** Work order **
Only the lines from the one containing "Where should I click to: Open" through the last line below belong in your copy; transcribe them exactly and omit any pictures.
-=-=-=-=-
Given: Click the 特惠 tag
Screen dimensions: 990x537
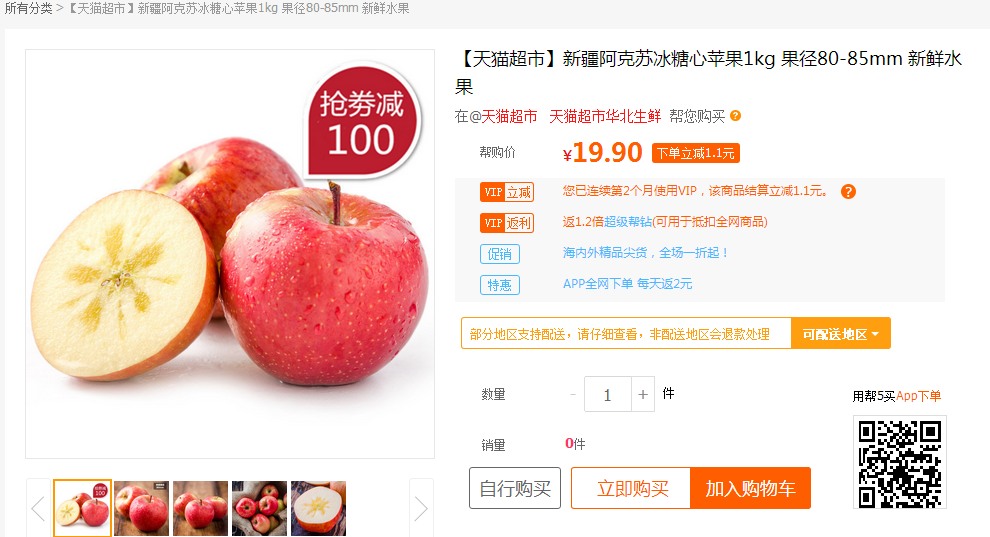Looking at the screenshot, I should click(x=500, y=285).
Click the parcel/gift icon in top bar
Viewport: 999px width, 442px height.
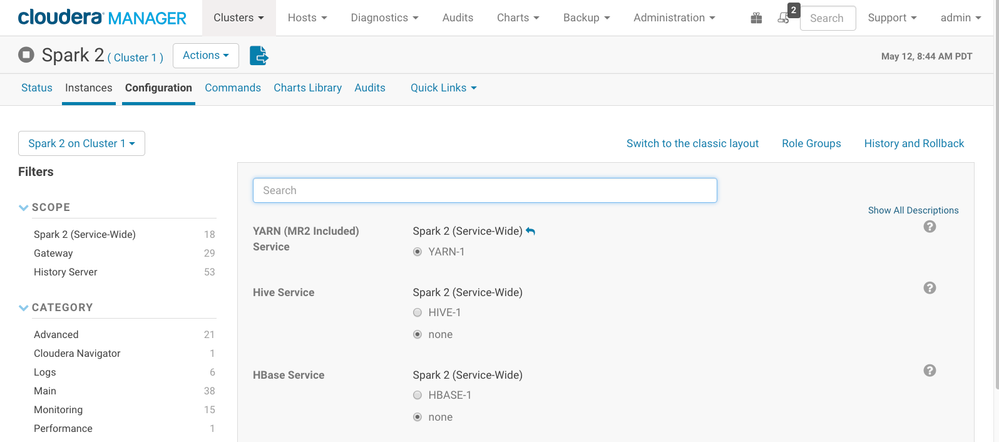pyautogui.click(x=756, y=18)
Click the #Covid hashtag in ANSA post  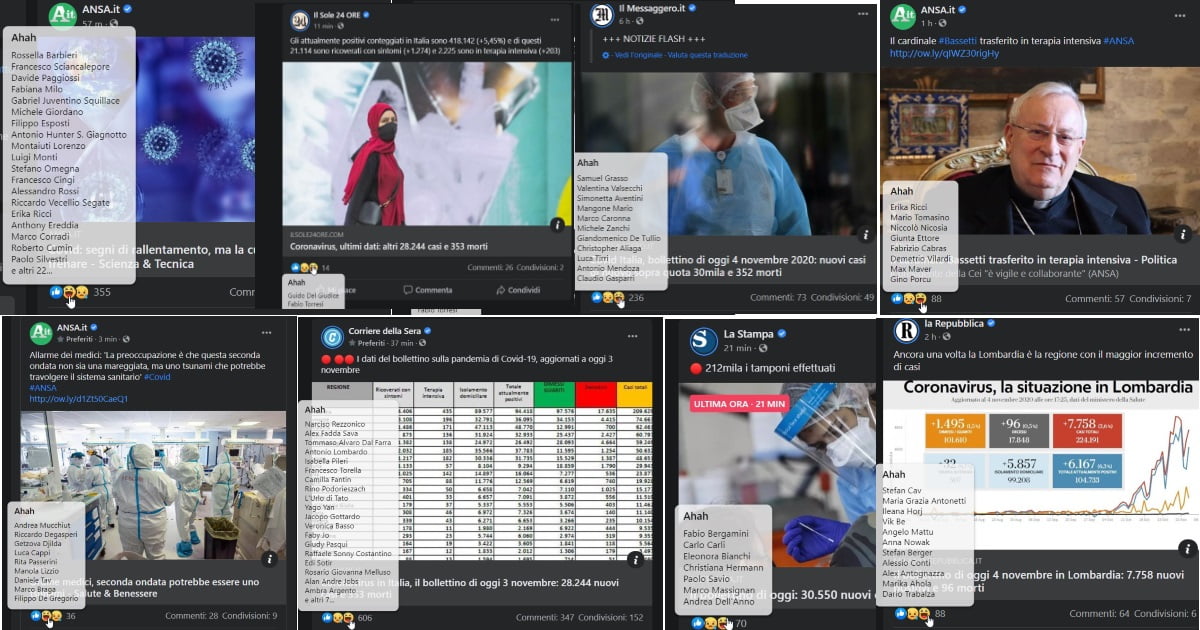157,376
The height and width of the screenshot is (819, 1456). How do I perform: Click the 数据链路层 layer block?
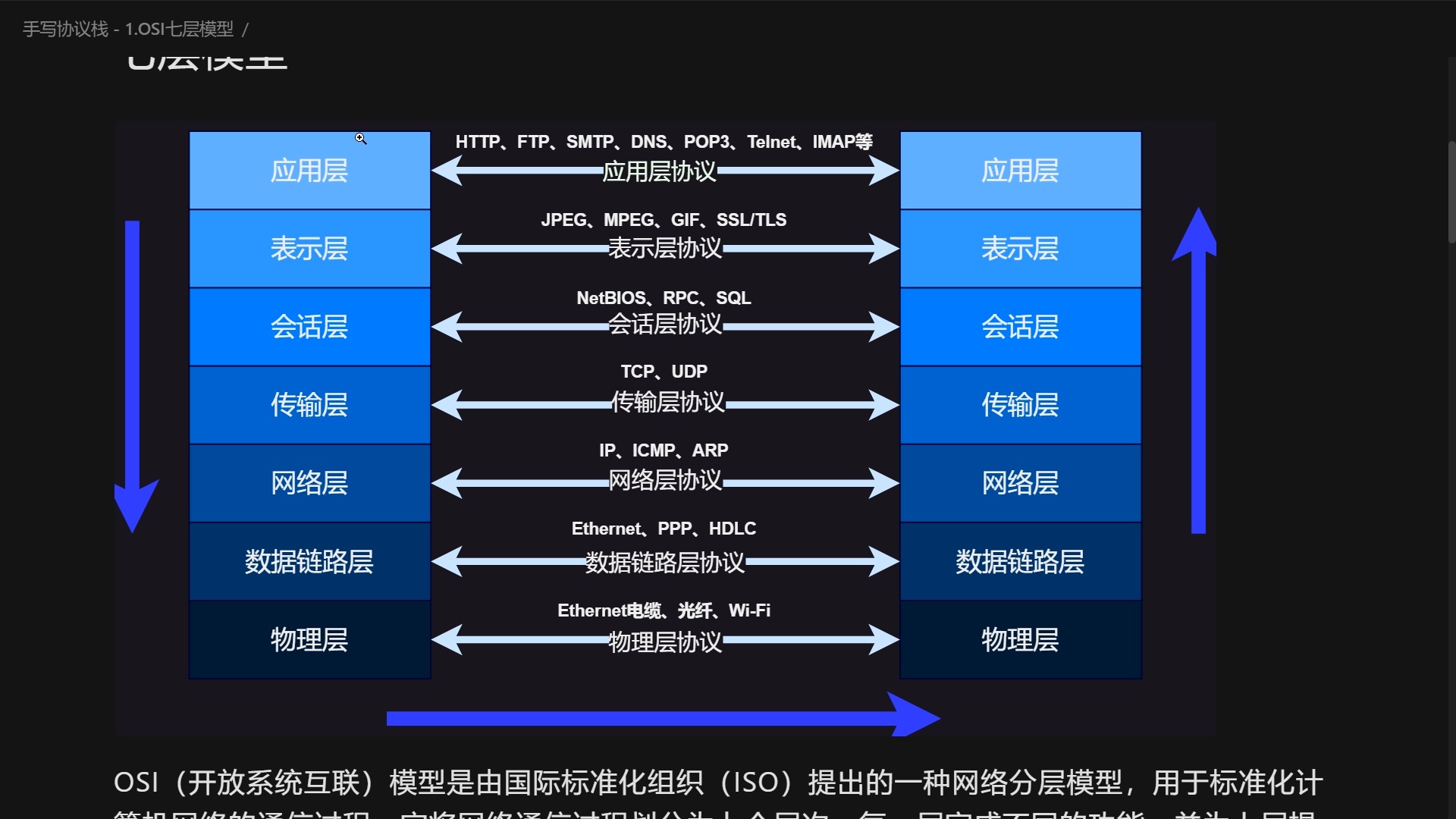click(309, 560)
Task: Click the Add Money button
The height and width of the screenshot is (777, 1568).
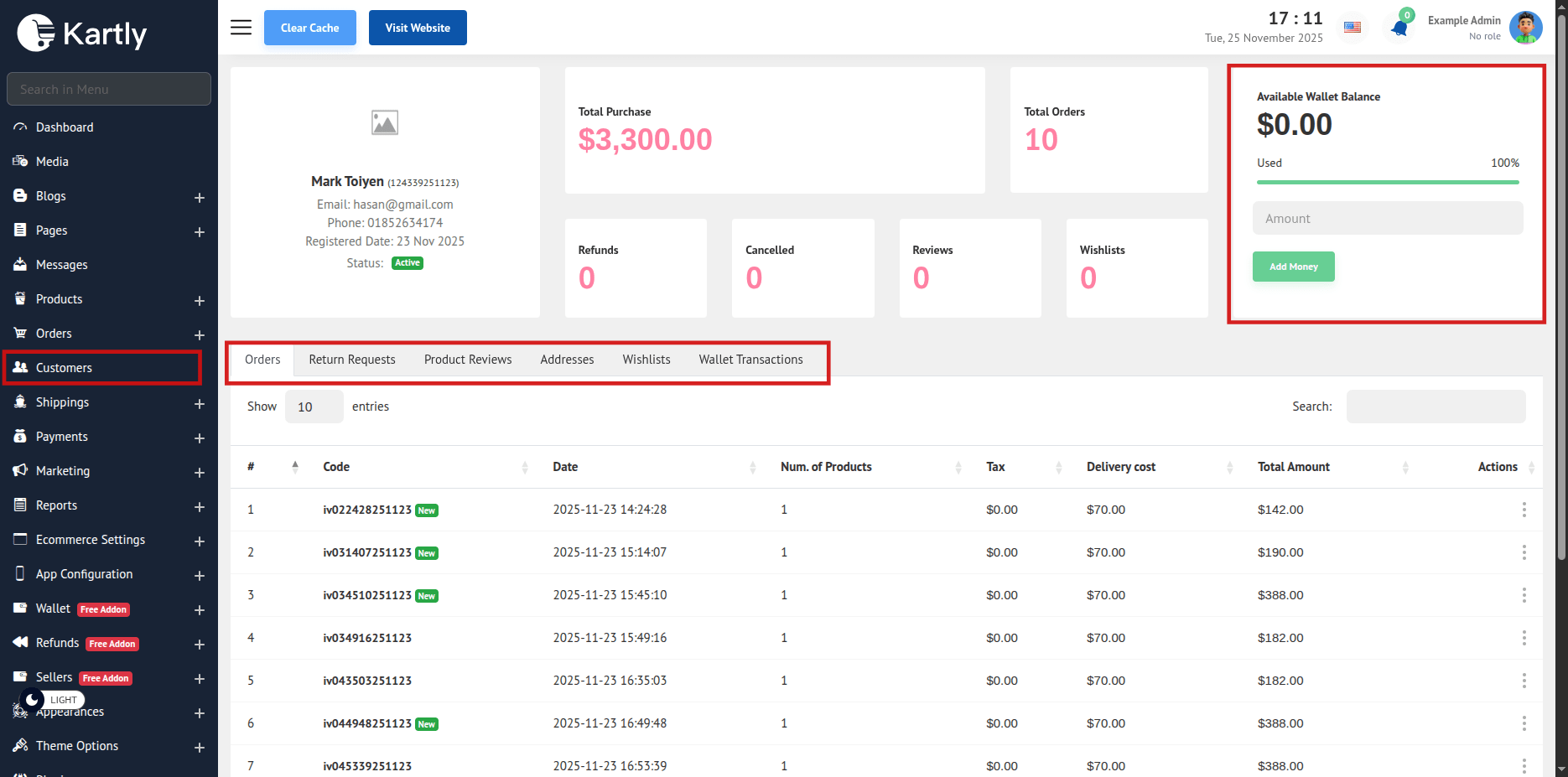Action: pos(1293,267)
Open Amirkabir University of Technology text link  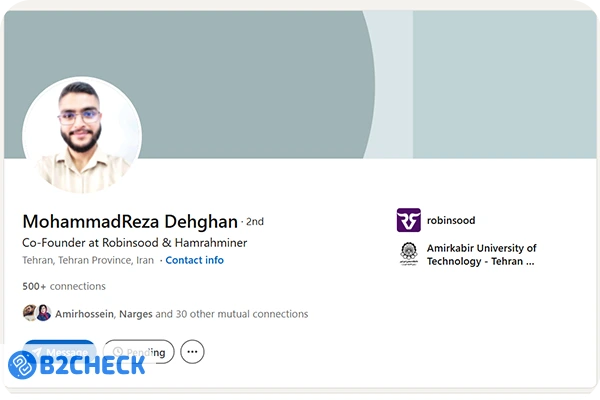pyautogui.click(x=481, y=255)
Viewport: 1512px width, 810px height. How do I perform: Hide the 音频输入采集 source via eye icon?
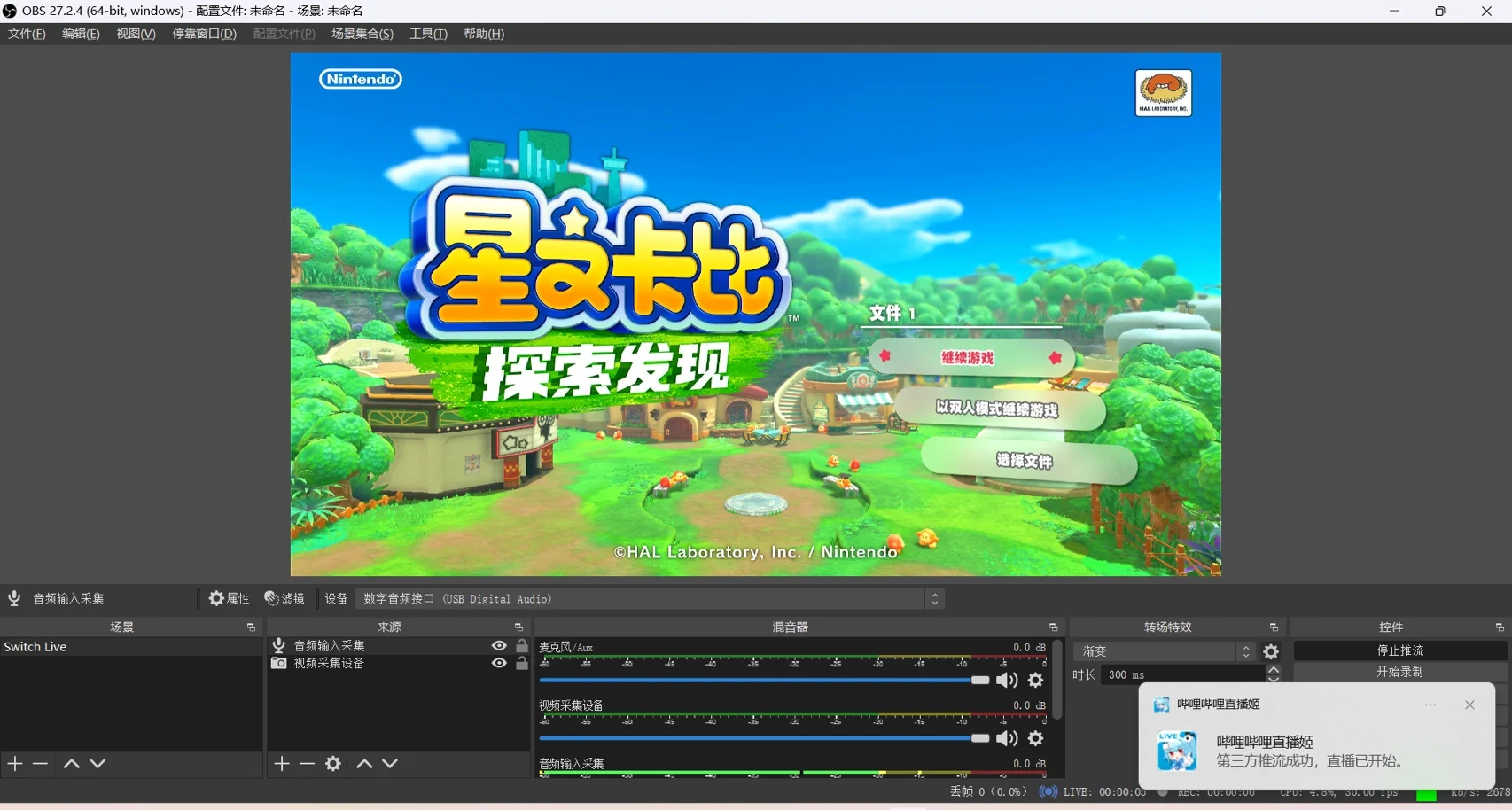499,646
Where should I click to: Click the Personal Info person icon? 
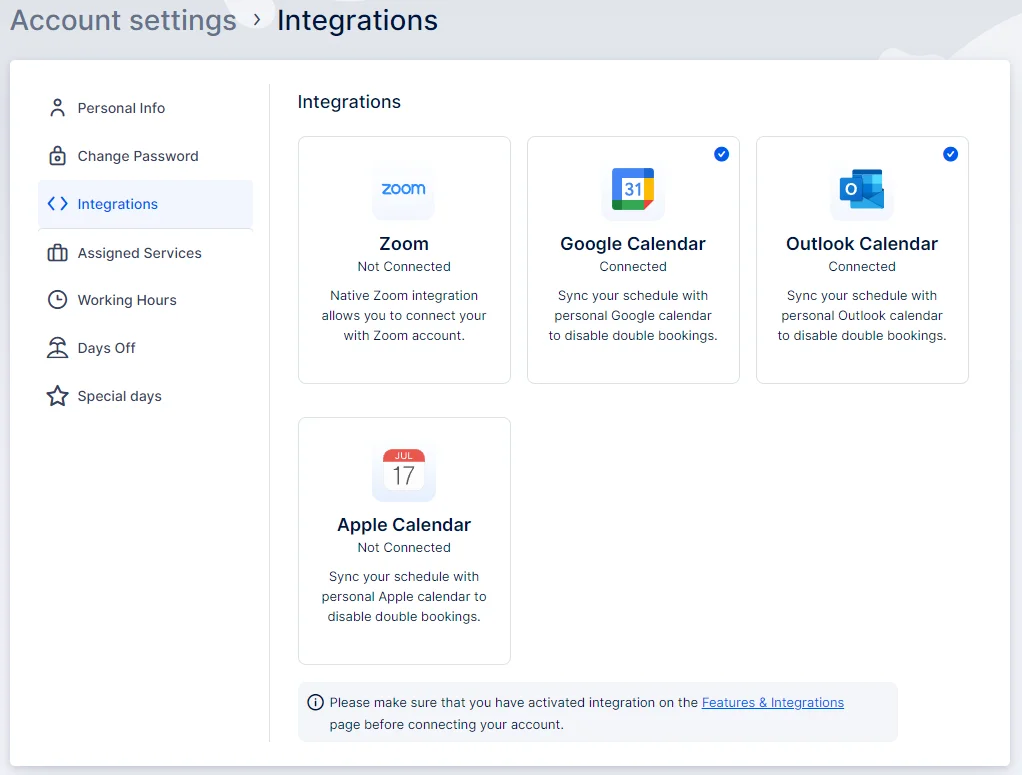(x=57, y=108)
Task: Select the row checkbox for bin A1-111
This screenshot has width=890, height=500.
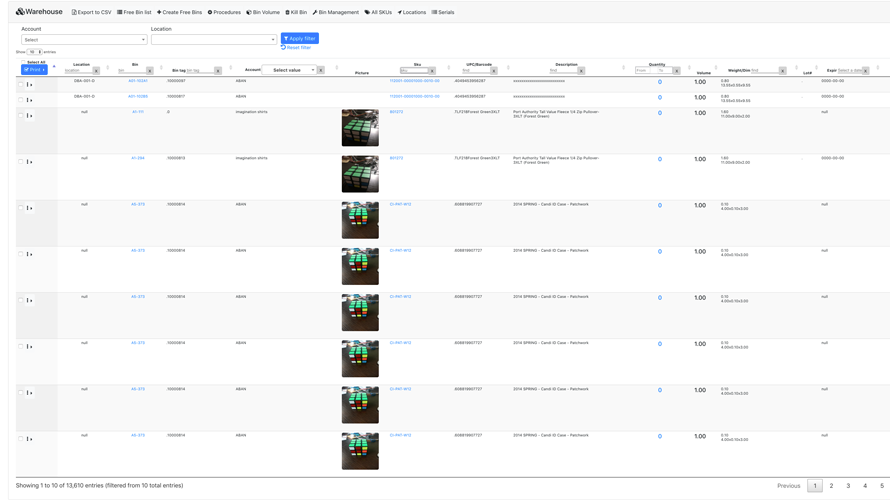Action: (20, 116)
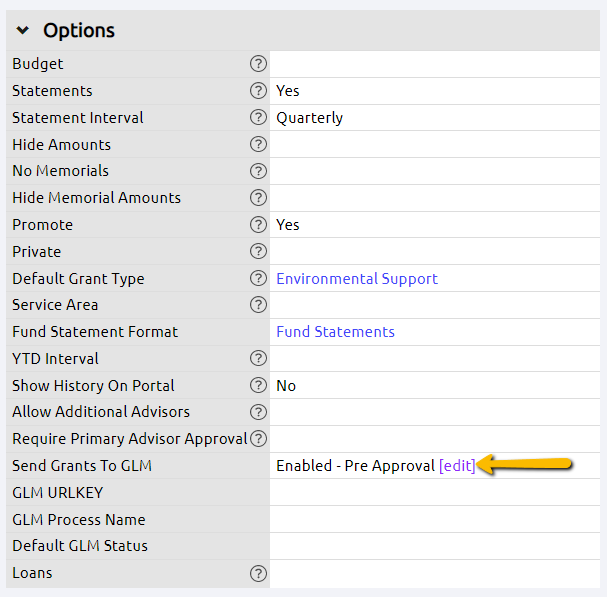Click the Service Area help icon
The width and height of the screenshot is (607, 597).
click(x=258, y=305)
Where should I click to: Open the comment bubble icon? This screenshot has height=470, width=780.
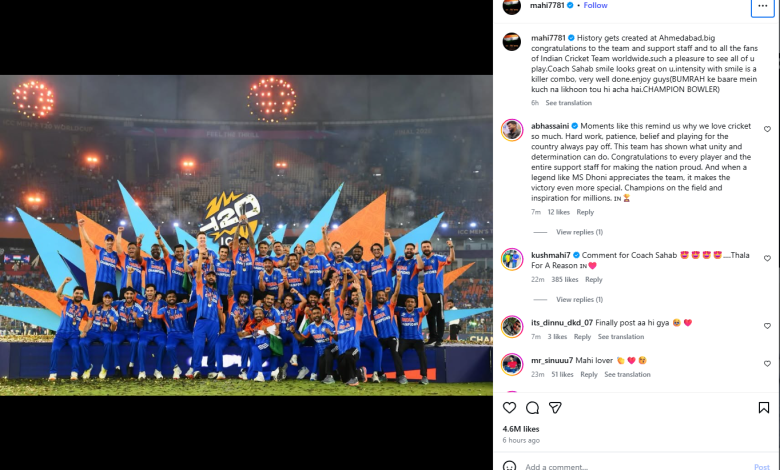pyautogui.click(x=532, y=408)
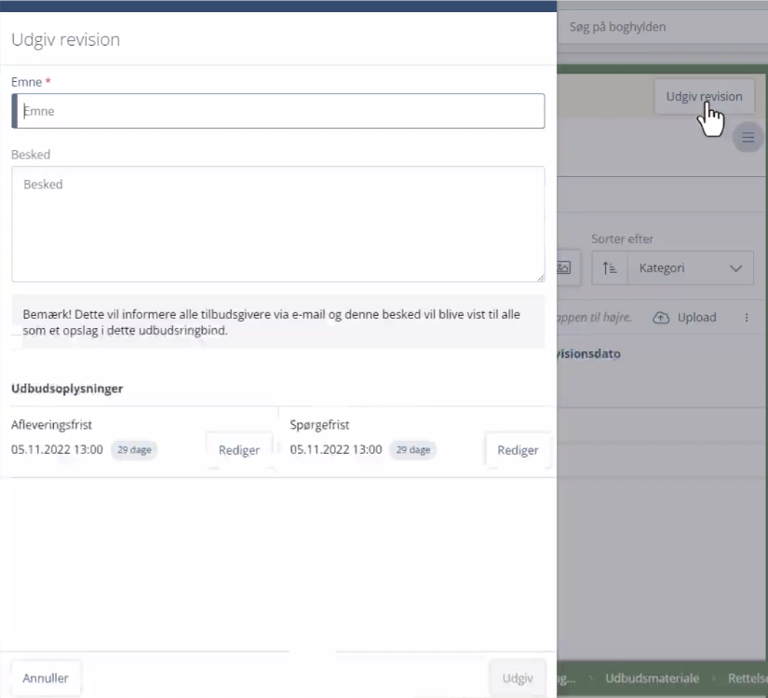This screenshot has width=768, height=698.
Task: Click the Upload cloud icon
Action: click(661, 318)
-=-=-=-=-
** Your response **
Where should I click to: Open the comment bubble icon? This screenshot has height=470, width=780.
pyautogui.click(x=532, y=408)
This screenshot has width=768, height=698.
Task: Click the Upload cloud icon
Action: click(661, 318)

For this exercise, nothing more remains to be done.